> _Task description_
Retype the data below word for word, starting with its first line and going on through the line that contains "[903, 1034]".

Data on finding words and elements:
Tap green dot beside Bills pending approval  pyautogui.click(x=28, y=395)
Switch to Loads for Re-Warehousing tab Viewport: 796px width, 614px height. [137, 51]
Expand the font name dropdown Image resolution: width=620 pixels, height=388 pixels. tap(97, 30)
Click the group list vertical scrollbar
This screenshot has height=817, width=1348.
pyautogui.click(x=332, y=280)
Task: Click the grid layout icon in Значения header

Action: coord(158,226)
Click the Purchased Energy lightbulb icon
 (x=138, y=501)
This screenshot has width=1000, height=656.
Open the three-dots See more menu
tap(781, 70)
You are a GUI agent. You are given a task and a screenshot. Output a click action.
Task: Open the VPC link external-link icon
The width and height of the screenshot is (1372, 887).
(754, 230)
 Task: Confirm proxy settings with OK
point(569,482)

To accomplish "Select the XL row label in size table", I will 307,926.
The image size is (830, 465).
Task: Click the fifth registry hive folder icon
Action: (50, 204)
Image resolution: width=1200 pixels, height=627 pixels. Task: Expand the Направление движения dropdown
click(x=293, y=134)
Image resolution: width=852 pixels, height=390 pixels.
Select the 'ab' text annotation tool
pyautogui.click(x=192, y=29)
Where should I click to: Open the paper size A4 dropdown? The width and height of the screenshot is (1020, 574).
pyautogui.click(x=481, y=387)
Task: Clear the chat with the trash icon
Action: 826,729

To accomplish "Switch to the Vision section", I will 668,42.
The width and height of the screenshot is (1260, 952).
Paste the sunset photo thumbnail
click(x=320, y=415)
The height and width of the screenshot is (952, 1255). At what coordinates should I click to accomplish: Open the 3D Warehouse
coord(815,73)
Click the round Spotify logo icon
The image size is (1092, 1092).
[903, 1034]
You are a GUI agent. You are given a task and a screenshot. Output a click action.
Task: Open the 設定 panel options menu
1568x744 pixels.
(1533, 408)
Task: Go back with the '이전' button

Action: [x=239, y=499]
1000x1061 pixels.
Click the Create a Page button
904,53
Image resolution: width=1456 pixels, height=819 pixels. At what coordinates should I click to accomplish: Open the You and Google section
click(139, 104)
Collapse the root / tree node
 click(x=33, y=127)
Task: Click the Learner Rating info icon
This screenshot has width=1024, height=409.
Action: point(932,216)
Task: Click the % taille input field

> _Result of this exercise_
Tap green dot beside Bills pending approval  pyautogui.click(x=28, y=395)
Switch to Loads for Re-Warehousing tab Viewport: 796px width, 614px height. [137, 51]
Expand the font name dropdown Image resolution: width=620 pixels, height=388 pixels. tap(97, 30)
Click the group list vertical scrollbar
This screenshot has height=817, width=1348.
pyautogui.click(x=332, y=280)
Task: Click the grid layout icon in Значения header

Action: coord(158,226)
Click the Purchased Energy lightbulb icon
 (x=138, y=501)
This screenshot has width=1000, height=656.
Open the three-dots See more menu
tap(781, 70)
You are a GUI agent. You are given a task and a screenshot. Output a click action.
Task: Open the VPC link external-link icon
The width and height of the screenshot is (1372, 887).
(754, 230)
 Task: Confirm proxy settings with OK
point(569,482)

To accomplish "Select the XL row label in size table", I will 307,926.
The image size is (830, 465).
Task: Click the fifth registry hive folder icon
Action: (50, 204)
Image resolution: width=1200 pixels, height=627 pixels. Task: Expand the Направление движения dropdown
click(x=293, y=134)
Image resolution: width=852 pixels, height=390 pixels.
Select the 'ab' text annotation tool
pyautogui.click(x=192, y=29)
Where should I click to: Open the paper size A4 dropdown? The width and height of the screenshot is (1020, 574).
pyautogui.click(x=481, y=387)
Task: Clear the chat with the trash icon
Action: 826,729

To accomplish "Switch to the Vision section", I will 668,42.
The width and height of the screenshot is (1260, 952).
Paste the sunset photo thumbnail
click(x=320, y=415)
The height and width of the screenshot is (952, 1255). At what coordinates should I click to accomplish: Open the 3D Warehouse
coord(815,73)
Click the round Spotify logo icon
The image size is (1092, 1092).
[903, 1034]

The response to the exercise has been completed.